DATASET RECORDS.

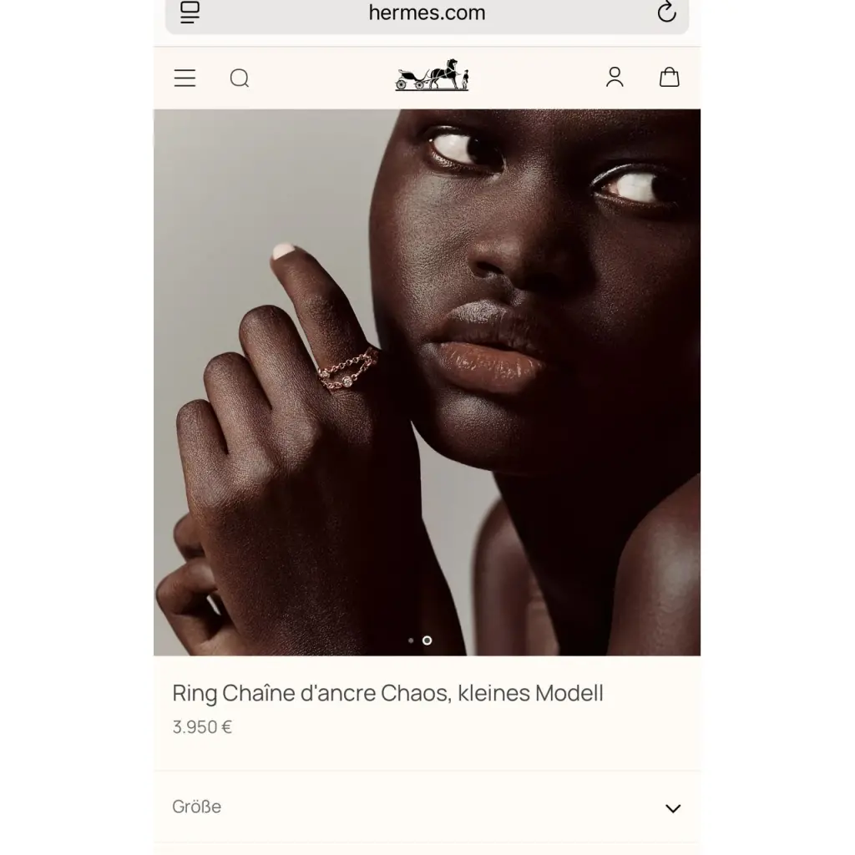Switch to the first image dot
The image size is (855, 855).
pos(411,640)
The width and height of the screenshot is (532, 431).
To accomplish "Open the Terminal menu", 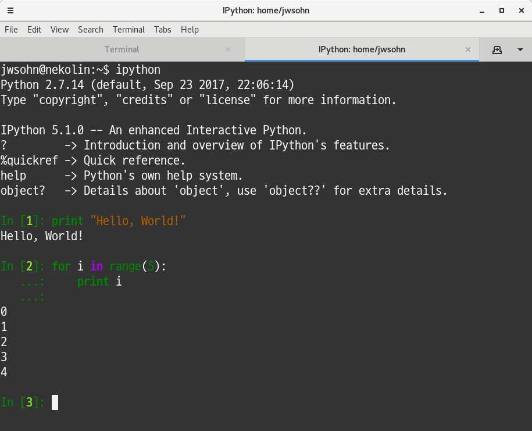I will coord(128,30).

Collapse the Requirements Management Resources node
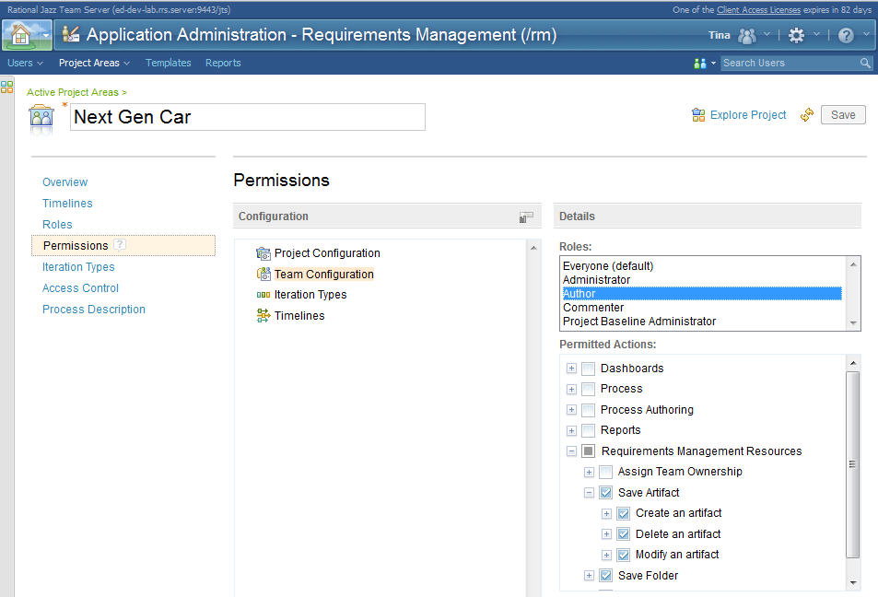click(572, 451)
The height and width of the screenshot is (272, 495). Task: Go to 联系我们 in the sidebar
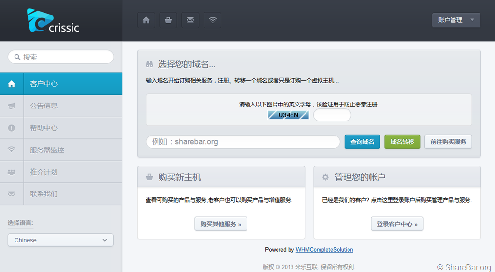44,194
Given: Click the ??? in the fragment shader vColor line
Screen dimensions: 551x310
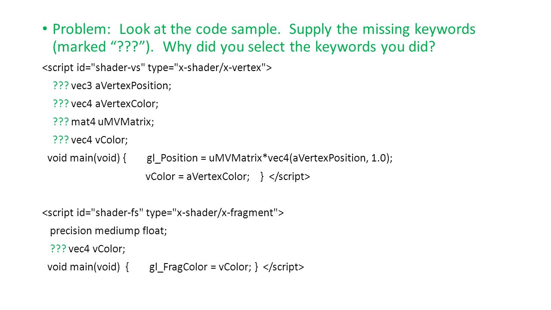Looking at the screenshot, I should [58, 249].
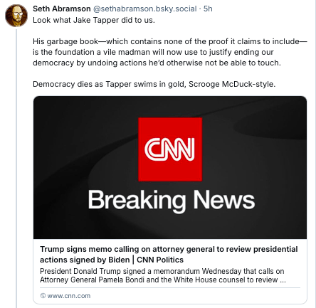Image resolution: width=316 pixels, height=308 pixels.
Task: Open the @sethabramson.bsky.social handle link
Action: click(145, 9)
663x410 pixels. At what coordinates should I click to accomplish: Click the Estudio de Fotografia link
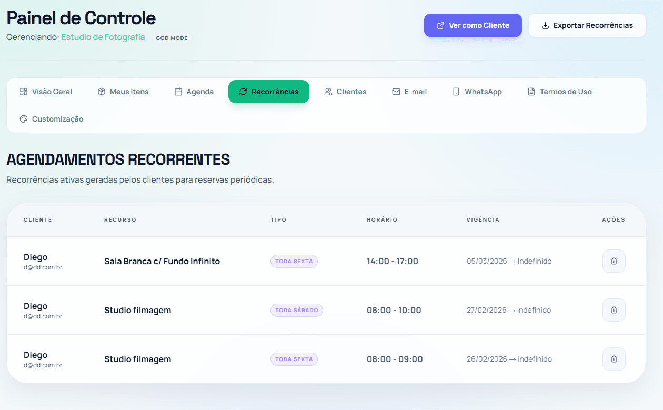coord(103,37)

...

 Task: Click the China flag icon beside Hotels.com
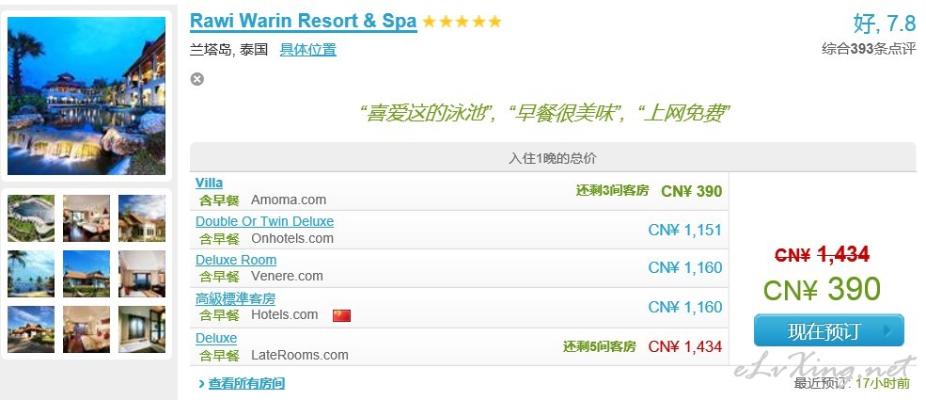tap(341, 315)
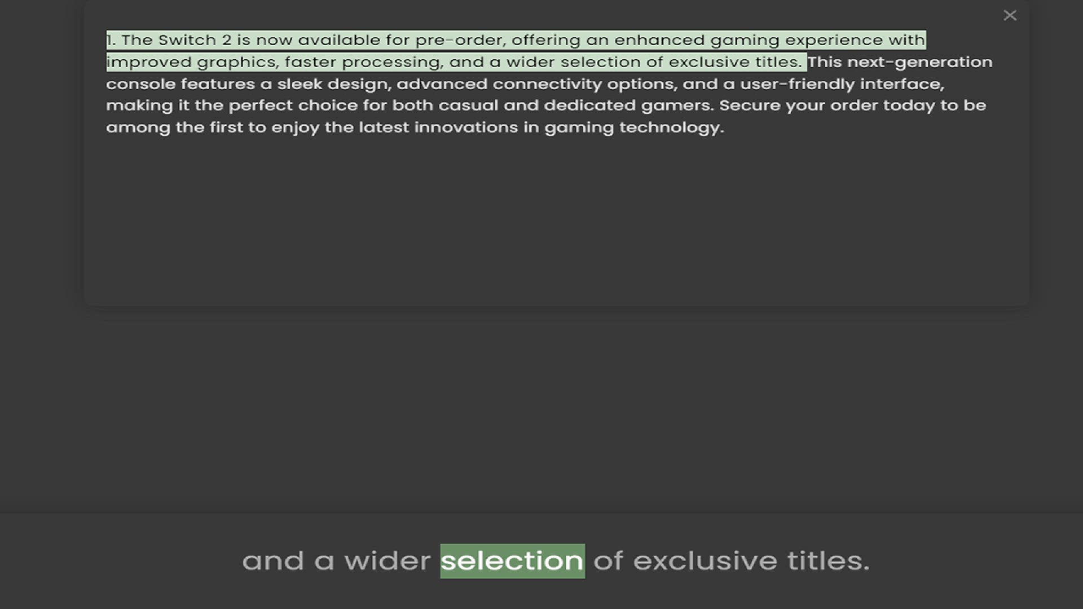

TASK PROMPT. Look above for the line with "The height and" and copy exactly from it through the line with "Given: Click the", both included. Omit the pictures.

SOLUTION TO THE EXERCISE.
The height and width of the screenshot is (272, 495). Task: Go to 联系我们 in the sidebar
44,194
Given: Click the ??? in the fragment shader vColor line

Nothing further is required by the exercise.